One of the reforms proposed as part of the Trump health platform is to “allow individuals to use Health Savings Accounts (HSAs).” This increased emphasis on HSAs is a clarion call for more understanding about how to make HSAs work so that they are equitable, effective, and efficient.
Although HSAs are conceptually appealing and can play an important role in health reforms, current evidence suggests that they primarily benefit the wealthy, the healthy, and the educated. Thus, new approaches will be needed if HSAs are to be used more widely and improve health outcomes for the broader population.
Current Use of Health Savings Accounts
HSAs enable consumers to use tax-preferred savings to pay for out-of-pocket health care costs including expenses not covered by deductibles or paid by insurers. The accounts are owned by the individual and thus portable across employers. HSAs are currently paired with high-deductible health plans (plans with deductibles of at least $1,300 for an individual and $2,600 for a family), and thus they soften the blow of such plans on consumers’ pocketbooks. The use of HSAs and high-deductible plans has increased in recent years with almost a quarter of employees enrolled in such plans in 2015.
The Trump plan doesn’t offer specifics about what they are proposing although since HSAs already are available for many individuals, the assumption is that he is proposing to allow all individuals to open HSAs (including those who do not have high-deductible health plans). In addition, on the campaign trail he proposed a much greater role for HSAs — that they could even replace the Affordable Care Act (ACA) and replace Medicare.
The Trump plan states that the “flexibility and security provided by HSAs will be of great benefit to all who participate.” Certainly, there are many potential benefits to HSAs. But are these benefits truly available to all?
The Reality Of Health Savings Accounts
In general, studies have found that HSAs combined with high-deductible plans can decrease overall use of services and costs, but there is little evidence yet that this results in improved health status. Most low-income individuals do not have a high enough tax liability to benefit from the tax deductions associated with HSAs — and that assumes that they even have enough disposable income to put aside into a savings account. Studies have found that the impact of HSAs differs by income level, e.g., lower-income workers (and their dependents) were more likely than higher-income individuals to reduce their use of physician office visits and certain high-value services not subject to the deductible, such as influenza vaccinations and breast cancer screenings. HSAs benefit not only the wealthier more but also healthier individuals who are more likely to be able to benefit from accrued savings over time.

☆ ☆ ☆ ☆

▶ _Brief 1_
Answer these questions from the article on health savings accounts:
(a) What is the minimum deductible for an individual in a high-deductible health plan?
(b) What two programs did Trump say on the campaign trail that HSAs could replace?
(c) Which two high-value services not subject to the deductible are named as ones that lower-income workers were more likely to reduce?
▶ _Brief 2_
Reproduce word for word the part of the article on health savings accounts that runs from "One of the reforms" up to and including "the broader population.".

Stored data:
☆ ☆ ☆ ☆

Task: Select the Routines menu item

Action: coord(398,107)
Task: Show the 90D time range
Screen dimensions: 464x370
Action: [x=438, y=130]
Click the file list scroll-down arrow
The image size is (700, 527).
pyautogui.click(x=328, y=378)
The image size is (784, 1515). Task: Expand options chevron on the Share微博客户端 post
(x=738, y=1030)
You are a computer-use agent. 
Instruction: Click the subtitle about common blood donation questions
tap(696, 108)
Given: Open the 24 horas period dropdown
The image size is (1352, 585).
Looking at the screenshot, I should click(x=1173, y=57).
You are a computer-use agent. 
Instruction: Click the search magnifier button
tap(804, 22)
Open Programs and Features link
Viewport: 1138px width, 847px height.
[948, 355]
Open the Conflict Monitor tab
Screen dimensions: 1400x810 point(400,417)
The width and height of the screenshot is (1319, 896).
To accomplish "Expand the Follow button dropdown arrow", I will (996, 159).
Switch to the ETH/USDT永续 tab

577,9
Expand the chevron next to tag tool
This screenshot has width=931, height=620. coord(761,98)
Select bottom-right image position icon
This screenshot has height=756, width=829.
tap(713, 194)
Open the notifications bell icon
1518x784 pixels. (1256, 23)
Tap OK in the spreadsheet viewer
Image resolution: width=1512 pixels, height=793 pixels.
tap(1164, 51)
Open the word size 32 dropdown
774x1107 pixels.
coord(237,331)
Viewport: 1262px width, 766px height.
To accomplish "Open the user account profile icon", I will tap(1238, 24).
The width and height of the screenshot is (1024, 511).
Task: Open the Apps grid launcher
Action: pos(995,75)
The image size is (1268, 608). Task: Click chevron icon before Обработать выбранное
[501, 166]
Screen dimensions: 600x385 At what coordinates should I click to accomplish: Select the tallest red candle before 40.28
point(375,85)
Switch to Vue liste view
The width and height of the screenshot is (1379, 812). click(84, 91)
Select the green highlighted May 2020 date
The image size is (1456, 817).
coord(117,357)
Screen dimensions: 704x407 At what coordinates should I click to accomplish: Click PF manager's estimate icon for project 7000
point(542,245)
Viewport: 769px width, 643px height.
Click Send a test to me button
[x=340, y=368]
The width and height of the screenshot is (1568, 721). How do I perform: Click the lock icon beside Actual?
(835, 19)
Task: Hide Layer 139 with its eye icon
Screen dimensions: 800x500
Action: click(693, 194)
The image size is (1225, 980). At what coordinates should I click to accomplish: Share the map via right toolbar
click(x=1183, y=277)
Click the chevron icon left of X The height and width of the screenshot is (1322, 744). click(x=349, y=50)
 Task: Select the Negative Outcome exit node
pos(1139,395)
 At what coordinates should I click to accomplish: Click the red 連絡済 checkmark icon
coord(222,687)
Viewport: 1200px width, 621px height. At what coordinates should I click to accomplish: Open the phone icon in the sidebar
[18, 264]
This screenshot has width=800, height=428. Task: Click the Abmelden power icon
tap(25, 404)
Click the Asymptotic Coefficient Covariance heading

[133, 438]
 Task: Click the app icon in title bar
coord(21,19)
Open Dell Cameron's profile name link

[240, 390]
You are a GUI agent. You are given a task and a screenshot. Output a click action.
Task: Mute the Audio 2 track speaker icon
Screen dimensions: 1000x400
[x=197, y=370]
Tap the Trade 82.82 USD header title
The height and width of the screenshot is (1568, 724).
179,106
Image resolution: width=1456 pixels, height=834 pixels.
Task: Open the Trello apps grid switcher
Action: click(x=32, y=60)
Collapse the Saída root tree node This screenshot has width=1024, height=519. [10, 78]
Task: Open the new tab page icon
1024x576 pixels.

☆ ☆ ☆ ☆

▶ _Answer 1_
(a) $1,300.
(b) The Affordable Care Act (ACA) and Medicare.
(c) Influenza vaccinations and breast cancer screenings.

▶ _Answer 2_
One of the reforms proposed as part of the Trump health platform is to “allow individuals to use Health Savings Accounts (HSAs).” This increased emphasis on HSAs is a clarion call for more understanding about how to make HSAs work so that they are equitable, effective, and efficient.
Although HSAs are conceptually appealing and can play an important role in health reforms, current evidence suggests that they primarily benefit the wealthy, the healthy, and the educated. Thus, new approaches will be needed if HSAs are to be used more widely and improve health outcomes for the broader population.